## AIM OF THE TASK
Every entry must be duplicated word for word.

## MATERIAL FOR THE TASK
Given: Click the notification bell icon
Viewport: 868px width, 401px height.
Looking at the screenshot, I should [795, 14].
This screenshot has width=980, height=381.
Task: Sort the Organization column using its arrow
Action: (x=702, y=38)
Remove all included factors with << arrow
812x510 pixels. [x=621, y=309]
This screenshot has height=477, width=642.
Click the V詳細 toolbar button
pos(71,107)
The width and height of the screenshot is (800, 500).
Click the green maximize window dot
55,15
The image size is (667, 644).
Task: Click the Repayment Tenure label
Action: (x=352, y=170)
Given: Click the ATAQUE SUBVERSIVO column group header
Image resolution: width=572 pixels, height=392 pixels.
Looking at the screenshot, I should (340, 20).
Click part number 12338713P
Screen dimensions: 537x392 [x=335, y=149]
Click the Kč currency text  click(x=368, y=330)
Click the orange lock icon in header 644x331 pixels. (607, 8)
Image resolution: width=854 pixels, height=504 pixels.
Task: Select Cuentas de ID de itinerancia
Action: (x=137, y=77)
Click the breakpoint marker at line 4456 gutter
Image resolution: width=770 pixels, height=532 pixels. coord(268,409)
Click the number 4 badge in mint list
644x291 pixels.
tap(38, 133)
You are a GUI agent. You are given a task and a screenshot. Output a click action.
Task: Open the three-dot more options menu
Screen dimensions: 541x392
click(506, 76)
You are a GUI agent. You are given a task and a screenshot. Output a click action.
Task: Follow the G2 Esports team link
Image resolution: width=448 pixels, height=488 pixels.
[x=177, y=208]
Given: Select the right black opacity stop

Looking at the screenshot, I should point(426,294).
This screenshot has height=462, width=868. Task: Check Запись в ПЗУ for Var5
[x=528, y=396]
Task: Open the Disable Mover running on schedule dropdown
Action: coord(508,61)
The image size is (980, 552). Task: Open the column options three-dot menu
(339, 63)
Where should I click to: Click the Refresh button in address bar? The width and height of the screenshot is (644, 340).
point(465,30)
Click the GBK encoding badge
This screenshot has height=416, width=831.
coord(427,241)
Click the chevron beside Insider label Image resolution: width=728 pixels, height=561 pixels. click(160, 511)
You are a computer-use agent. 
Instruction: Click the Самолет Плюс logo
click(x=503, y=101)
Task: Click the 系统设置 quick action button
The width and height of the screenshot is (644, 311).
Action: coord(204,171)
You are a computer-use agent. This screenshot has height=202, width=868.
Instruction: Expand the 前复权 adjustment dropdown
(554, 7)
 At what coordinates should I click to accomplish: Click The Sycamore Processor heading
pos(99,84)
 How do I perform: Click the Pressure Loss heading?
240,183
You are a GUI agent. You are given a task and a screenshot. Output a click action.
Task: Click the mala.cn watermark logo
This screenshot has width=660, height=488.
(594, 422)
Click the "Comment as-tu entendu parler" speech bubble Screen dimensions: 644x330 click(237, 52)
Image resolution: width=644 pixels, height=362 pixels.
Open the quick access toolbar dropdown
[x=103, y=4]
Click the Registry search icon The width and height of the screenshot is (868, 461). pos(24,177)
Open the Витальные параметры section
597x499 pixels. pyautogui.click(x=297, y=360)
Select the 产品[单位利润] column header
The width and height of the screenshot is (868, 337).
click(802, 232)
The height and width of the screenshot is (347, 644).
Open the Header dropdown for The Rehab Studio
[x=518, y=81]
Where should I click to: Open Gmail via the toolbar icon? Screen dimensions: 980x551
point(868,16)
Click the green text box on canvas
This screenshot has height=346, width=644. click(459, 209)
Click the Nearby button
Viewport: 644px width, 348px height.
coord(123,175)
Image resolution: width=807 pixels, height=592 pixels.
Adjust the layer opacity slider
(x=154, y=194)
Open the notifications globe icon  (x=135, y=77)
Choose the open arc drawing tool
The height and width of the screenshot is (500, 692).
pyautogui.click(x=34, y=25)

## RESULT OF THE TASK
Given: Click the notification bell icon
Viewport: 868px width, 401px height.
Looking at the screenshot, I should [795, 14].
This screenshot has width=980, height=381.
Task: Sort the Organization column using its arrow
Action: (x=702, y=38)
Remove all included factors with << arrow
812x510 pixels. [x=621, y=309]
This screenshot has height=477, width=642.
Click the V詳細 toolbar button
pos(71,107)
The width and height of the screenshot is (800, 500).
Click the green maximize window dot
55,15
The image size is (667, 644).
Task: Click the Repayment Tenure label
Action: (x=352, y=170)
Given: Click the ATAQUE SUBVERSIVO column group header
Image resolution: width=572 pixels, height=392 pixels.
Looking at the screenshot, I should (340, 20).
Click part number 12338713P
Screen dimensions: 537x392 [x=335, y=149]
Click the Kč currency text  click(x=368, y=330)
Click the orange lock icon in header 644x331 pixels. (607, 8)
Image resolution: width=854 pixels, height=504 pixels.
Task: Select Cuentas de ID de itinerancia
Action: (x=137, y=77)
Click the breakpoint marker at line 4456 gutter
Image resolution: width=770 pixels, height=532 pixels. coord(268,409)
Click the number 4 badge in mint list
644x291 pixels.
tap(38, 133)
You are a GUI agent. You are given a task and a screenshot. Output a click action.
Task: Open the three-dot more options menu
Screen dimensions: 541x392
click(506, 76)
You are a GUI agent. You are given a task and a screenshot. Output a click action.
Task: Follow the G2 Esports team link
Image resolution: width=448 pixels, height=488 pixels.
[x=177, y=208]
Given: Select the right black opacity stop

Looking at the screenshot, I should point(426,294).
This screenshot has height=462, width=868. Task: Check Запись в ПЗУ for Var5
[x=528, y=396]
Task: Open the Disable Mover running on schedule dropdown
Action: coord(508,61)
The image size is (980, 552). Task: Open the column options three-dot menu
(339, 63)
Where should I click to: Click the Refresh button in address bar? The width and height of the screenshot is (644, 340).
point(465,30)
Click the GBK encoding badge
This screenshot has height=416, width=831.
coord(427,241)
Click the chevron beside Insider label Image resolution: width=728 pixels, height=561 pixels. click(160, 511)
You are a computer-use agent. 
Instruction: Click the Самолет Плюс logo
click(x=503, y=101)
Task: Click the 系统设置 quick action button
The width and height of the screenshot is (644, 311).
Action: coord(204,171)
You are a computer-use agent. This screenshot has height=202, width=868.
Instruction: Expand the 前复权 adjustment dropdown
(554, 7)
 At what coordinates should I click to accomplish: Click The Sycamore Processor heading
pos(99,84)
 How do I perform: Click the Pressure Loss heading?
240,183
You are a GUI agent. You are given a task and a screenshot. Output a click action.
Task: Click the mala.cn watermark logo
This screenshot has width=660, height=488.
(594, 422)
Click the "Comment as-tu entendu parler" speech bubble Screen dimensions: 644x330 click(237, 52)
Image resolution: width=644 pixels, height=362 pixels.
Open the quick access toolbar dropdown
[x=103, y=4]
Click the Registry search icon The width and height of the screenshot is (868, 461). pos(24,177)
Open the Витальные параметры section
597x499 pixels. pyautogui.click(x=297, y=360)
Select the 产品[单位利润] column header
The width and height of the screenshot is (868, 337).
click(802, 232)
The height and width of the screenshot is (347, 644).
Open the Header dropdown for The Rehab Studio
[x=518, y=81]
Where should I click to: Open Gmail via the toolbar icon? Screen dimensions: 980x551
point(868,16)
Click the green text box on canvas
This screenshot has height=346, width=644. click(459, 209)
Click the Nearby button
Viewport: 644px width, 348px height.
coord(123,175)
Image resolution: width=807 pixels, height=592 pixels.
Adjust the layer opacity slider
(x=154, y=194)
Open the notifications globe icon  (x=135, y=77)
Choose the open arc drawing tool
The height and width of the screenshot is (500, 692).
pyautogui.click(x=34, y=25)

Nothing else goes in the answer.